The model for Hamas’ development, says Mr. Hinz, is Hezbollah’s transformation, with extensive Iranian financial and technical help, from a “rag-tag band of Shia militiamen” in the 1980s, when Israel enjoyed free rein in southern Lebanon, into “a major military force that deters large Israeli action,” and whose rockets can reach anywhere in Israel.

“That’s quite a success story, and I think it’s the kind of prism through which Iranian leaders see the rocket arsenals of their allies and proxies,” says Mr. Hinz.
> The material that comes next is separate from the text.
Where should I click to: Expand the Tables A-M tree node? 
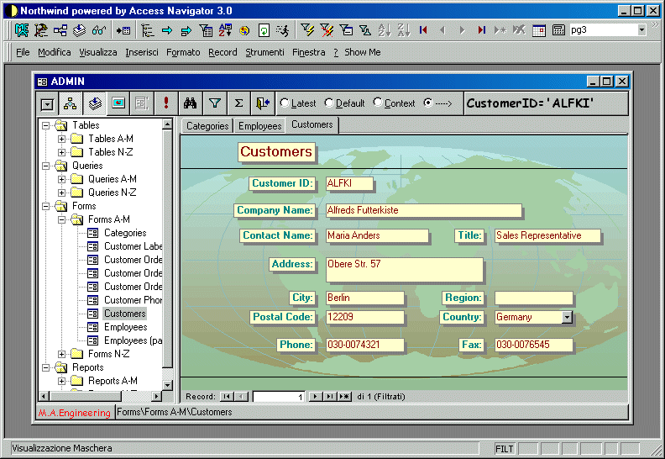(61, 139)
Hezbollah is believed to have an arsenal of 150,000 rockets and missiles, with greater range and accuracy than anything Hamas can claim. While the Gaza Strip is sealed off by Israel and Egypt, precluding most smuggling operations, Iranian convoys can carry weapons overland to their proxy militias in Iraq and Syria – and through them to their allies in Lebanon – and by sea to Yemen.
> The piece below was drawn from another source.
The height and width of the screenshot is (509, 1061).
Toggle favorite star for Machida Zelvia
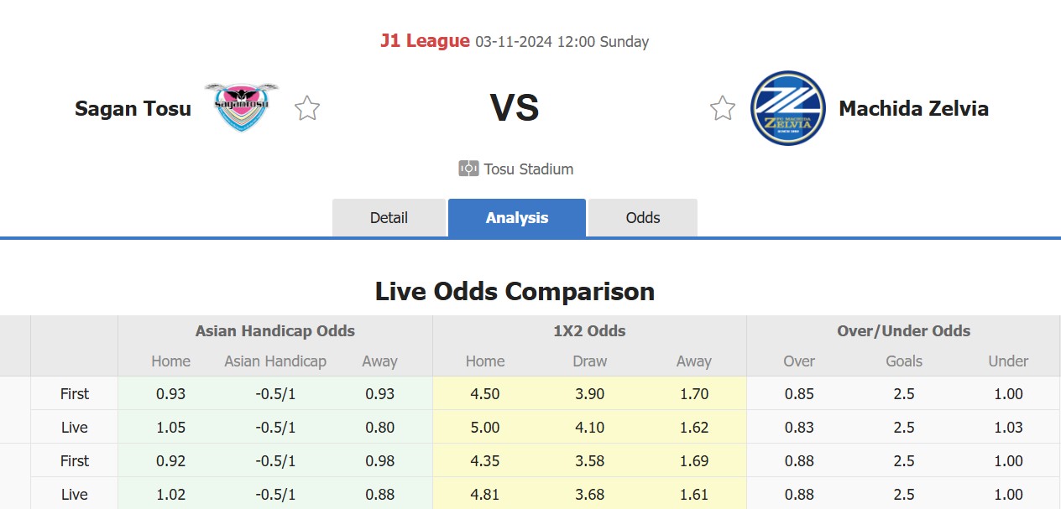coord(722,108)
“When [Iran] sees the situation of the resistance camp today, in comparison to what it used to be five or 10 years ago, the bottom line is this might be quite impressive for them, despite all the problems,” says Dr. Zimmt.

Those problems include a string of humiliations the Islamic Republic has suffered at the hands of Israel’s Mossad intelligence agency, including the assassination of its top nuclear scientist last November, and sabotage attacks on its nuclear sites.

Hamas appears to still be receiving some smuggled weapons from Iran that evade Israeli naval patrols along the Gaza coast: A documentary film that aired last September on Al-Jazeera TV showed members of Hamas’ armed wing, the Al-Qassam Brigades, unpacking Iranian Fajr-5 missiles.

A man walks by a residential building covered with Israeli flags after it was hit last week by a rocket fired from the Gaza Strip, in Ramat Gan, central Israel, May 21, 2021. A cease-fire took effect after 11 days of heavy fighting between Israel and Gaza's militant Hamas rulers that was ignited by protests and clashes in Jerusalem.
Oded Balilty/AP

The Israel Defense Forces are reported to have detected waterproofed packages of weapons, some floated in barrels, dropped offshore by speedboats operating from Egypt and Lebanon at points where sea currents and prevailing winds carry them to the Gaza coast.

But the bulk of the rockets Hamas fired during the most recent hostilities were manufactured in the Gaza Strip, foreign analysts agree, sometimes using unexploded Israeli ordnance left after the 2014 war or water pipes salvaged from former Jewish settlements abandoned in 2005.

The advances that Hamas has made in rocket building, revealed by the fighting earlier this month, will change Israel’s strategic calculations, analysts say.

Until now, Israel’s policy toward Gaza has been “to maintain as much quiet as possible” and to prolong the interludes between bouts of conflict, says Dr. Zimmt.

If Hamas restarts its rocket factories, though, the government would have to decide whether “to start a preventive war against Hamas and again expose all Israel to rockets coming from Gaza. Or should we just wait and do nothing?” Dr. Zimmt points out. “This is a very big dilemma in Israel.” 

Such a dilemma for Israel is an achievement for Iran and Hamas, suggests Mr. Hinz. “They’ve demonstrated a capability and a willingness to escalate that definitely will influence future decision-making in Israel,” he says. “And I think that in itself is quite a victory.”